(Data excerpts)
━━━━
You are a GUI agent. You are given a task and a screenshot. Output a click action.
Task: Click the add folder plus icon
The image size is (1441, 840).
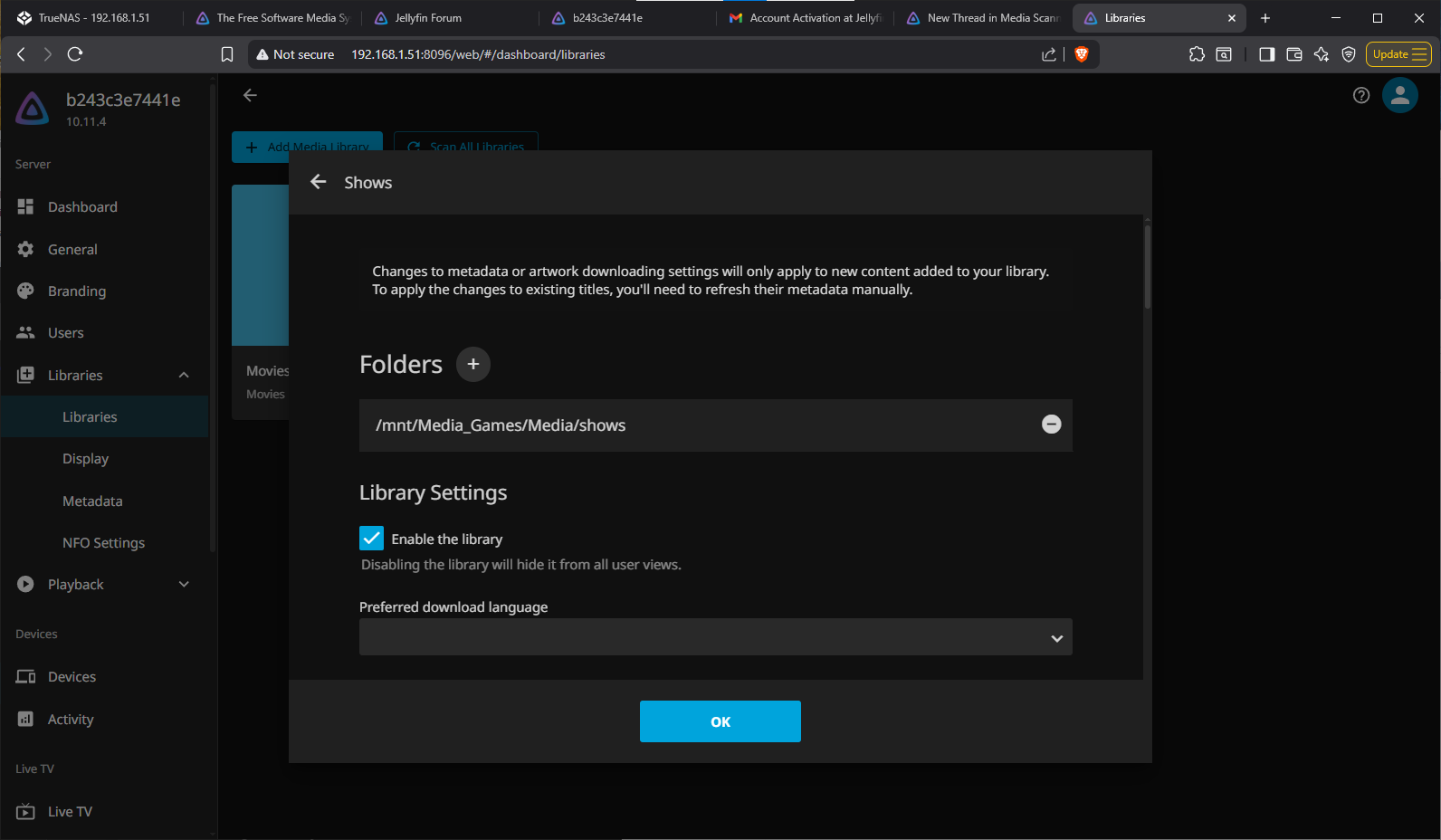(472, 364)
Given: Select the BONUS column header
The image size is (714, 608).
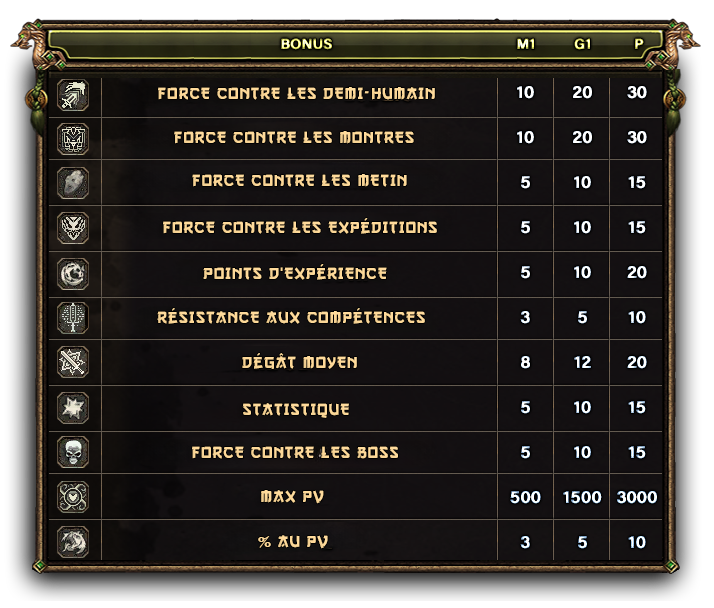Looking at the screenshot, I should coord(306,44).
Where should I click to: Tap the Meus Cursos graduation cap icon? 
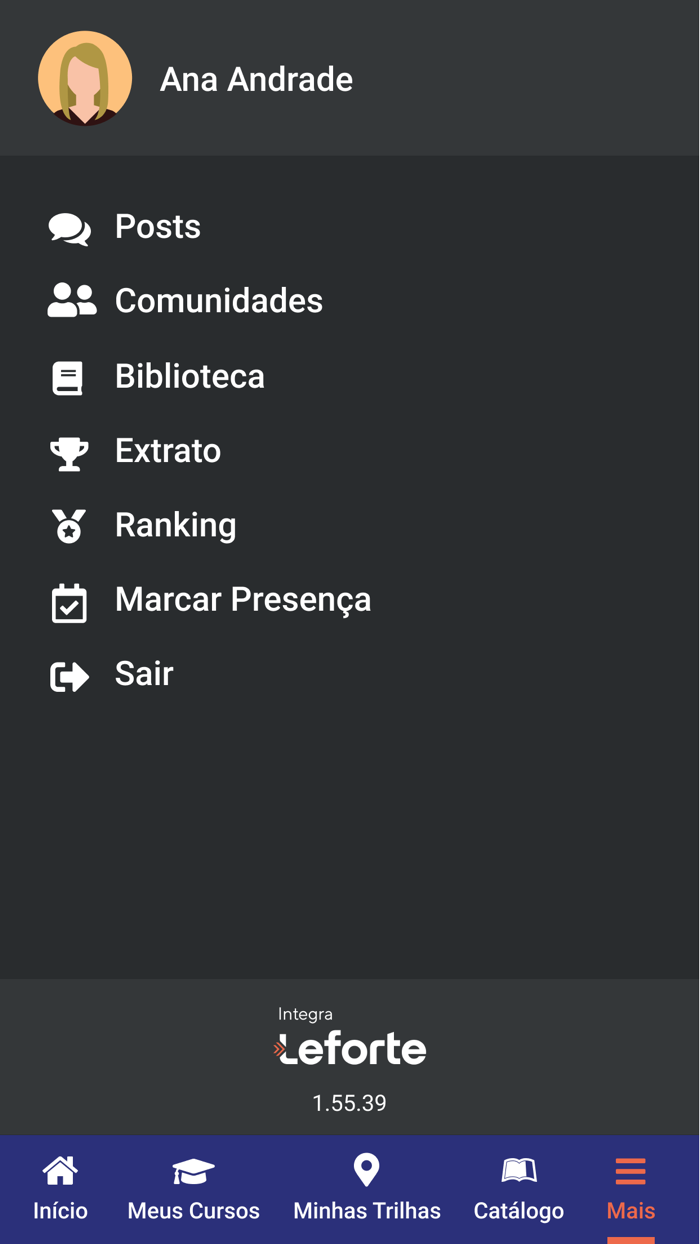[193, 1170]
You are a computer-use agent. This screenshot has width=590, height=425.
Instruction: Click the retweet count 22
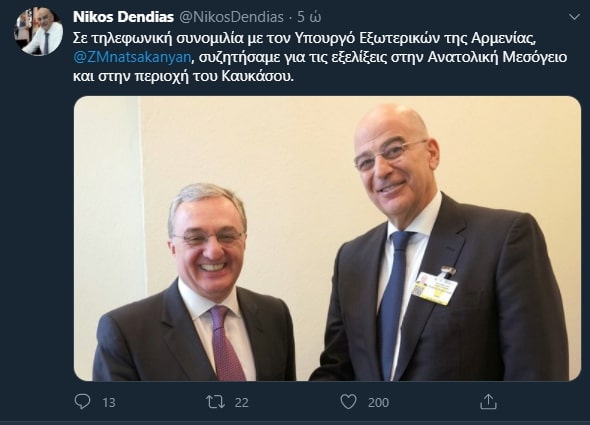(242, 402)
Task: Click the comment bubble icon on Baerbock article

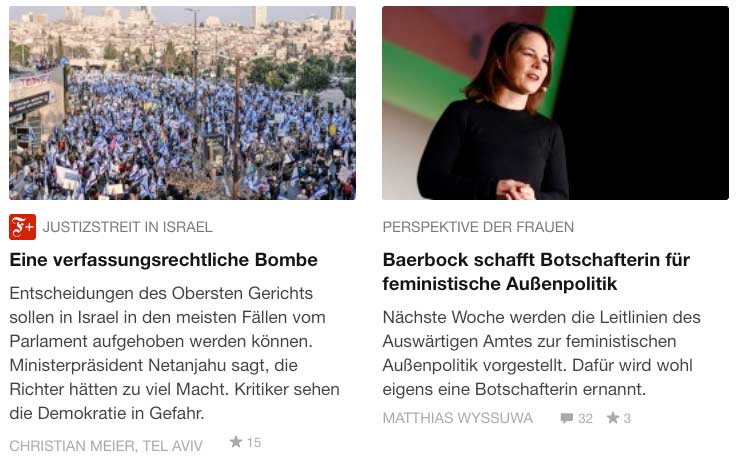Action: (567, 418)
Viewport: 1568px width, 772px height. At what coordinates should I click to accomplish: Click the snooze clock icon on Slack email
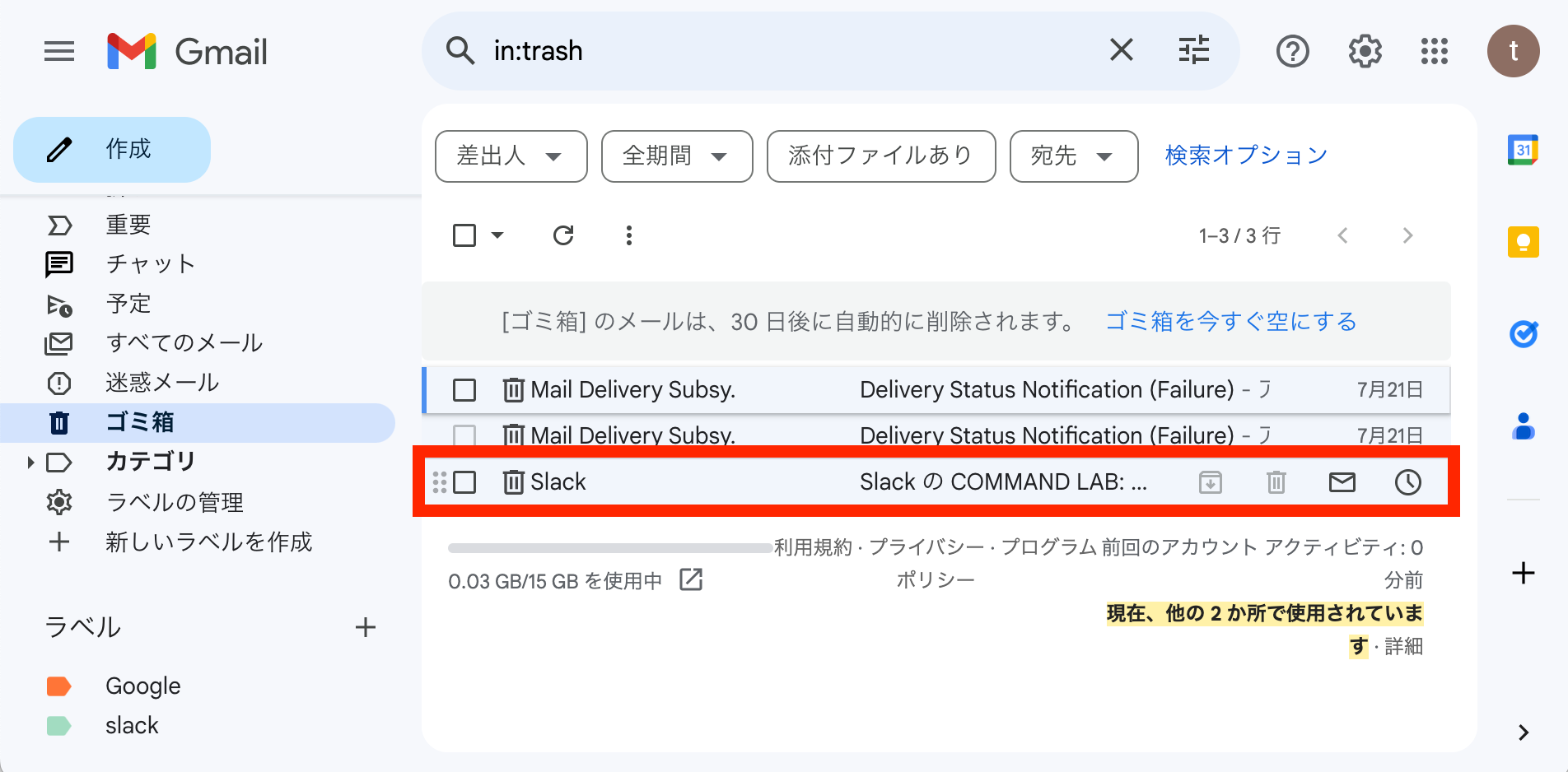[1407, 482]
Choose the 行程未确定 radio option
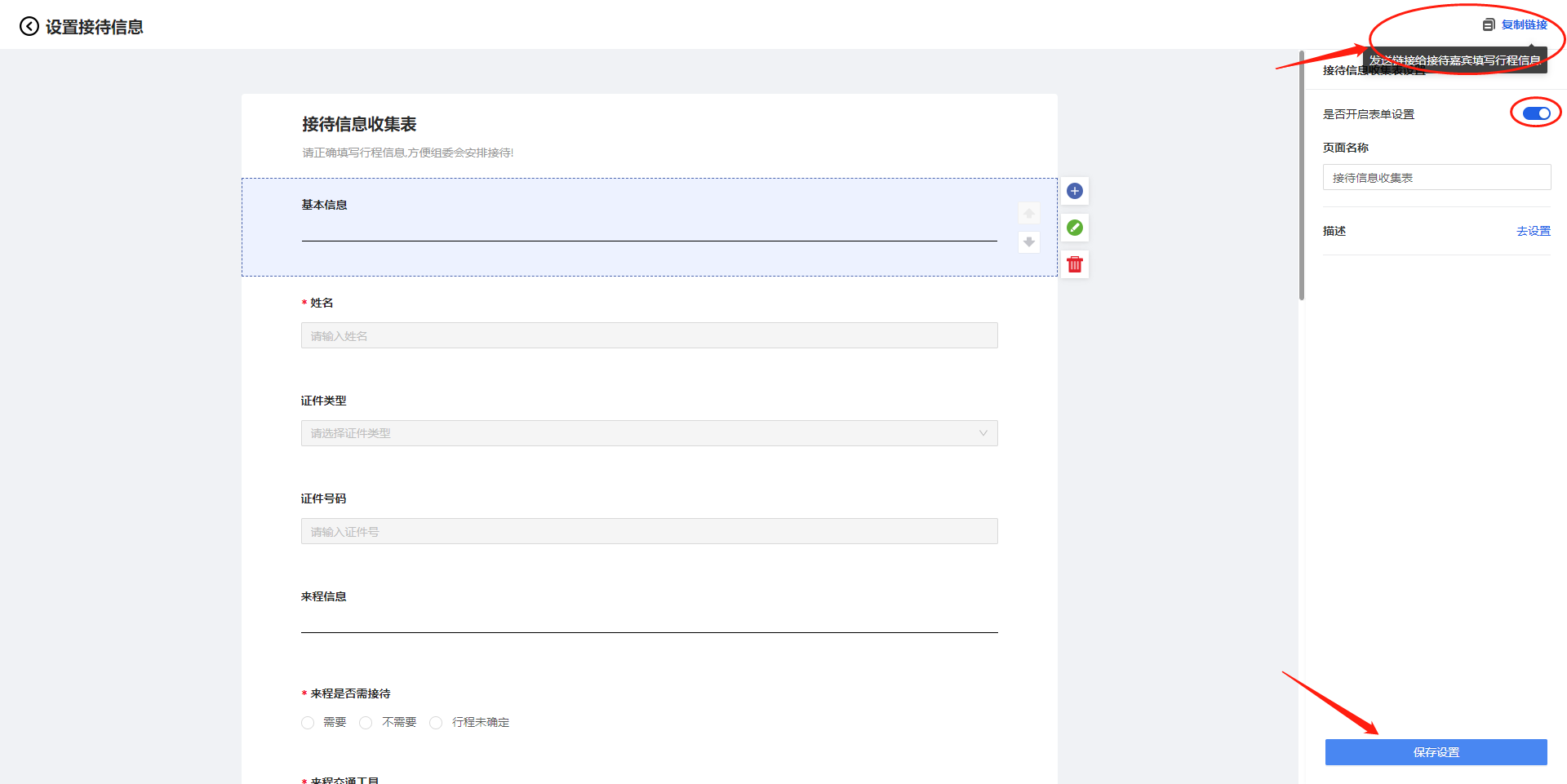This screenshot has width=1567, height=784. click(x=437, y=723)
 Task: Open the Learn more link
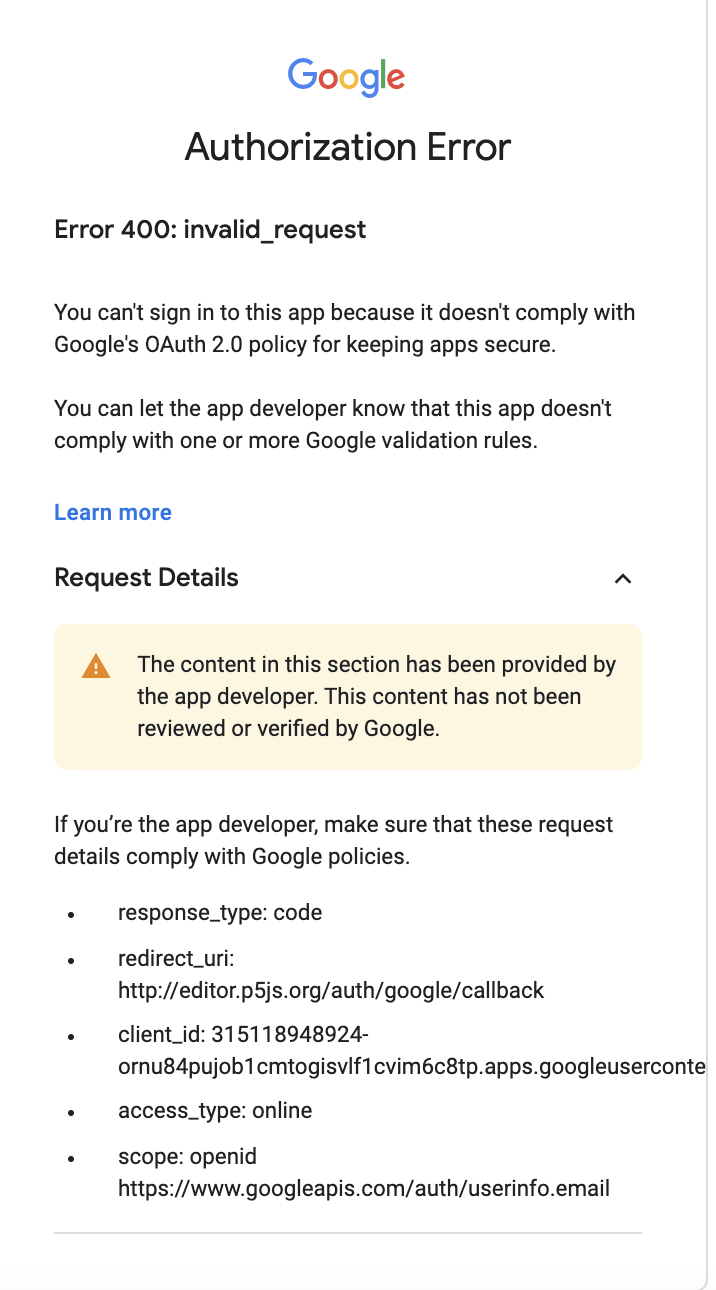(x=112, y=512)
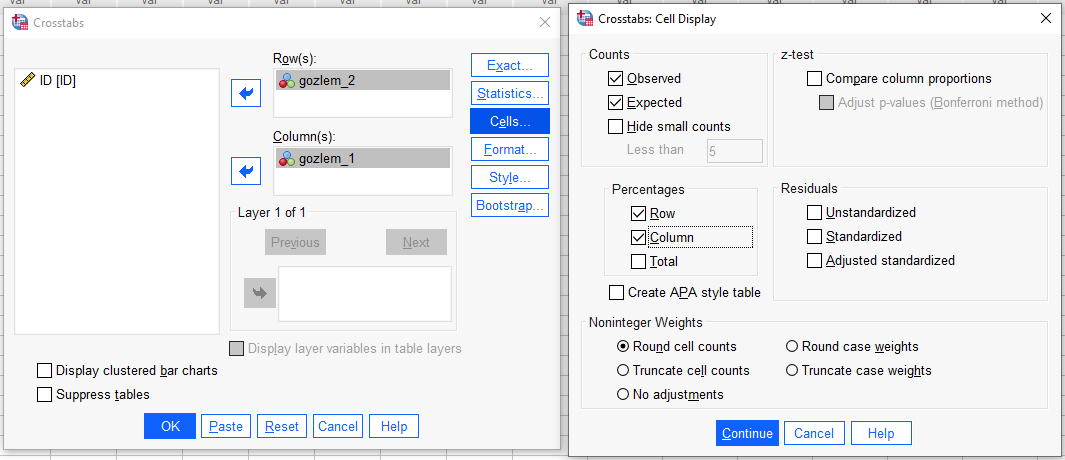Select the gozlem_2 variable in Row(s)
The height and width of the screenshot is (460, 1065).
point(326,81)
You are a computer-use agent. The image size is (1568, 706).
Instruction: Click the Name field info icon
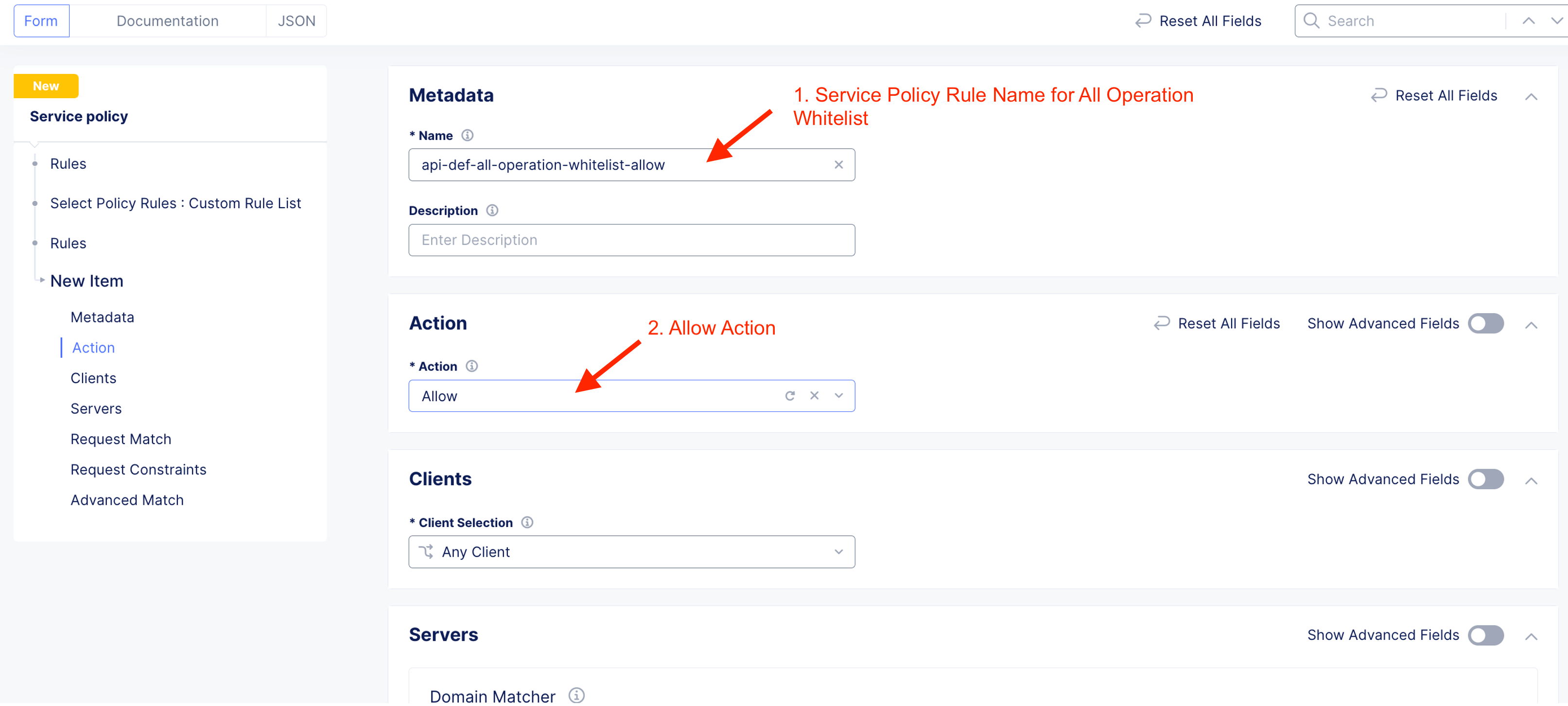pyautogui.click(x=467, y=135)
━━━━
Please set down, exactly and with no pictures, the lines in the entries above starting at the one holding "Choose the 行程未确定 radio option" and ending at the one holding "You are a computer-use agent. The", ends included.

Choose the 行程未确定 radio option
This screenshot has width=1567, height=784. click(x=437, y=723)
 Task: Open the Learn more link
(x=112, y=512)
Select the gozlem_2 variable in Row(s)
The height and width of the screenshot is (460, 1065).
point(326,81)
You are a computer-use agent. The image size is (1568, 706).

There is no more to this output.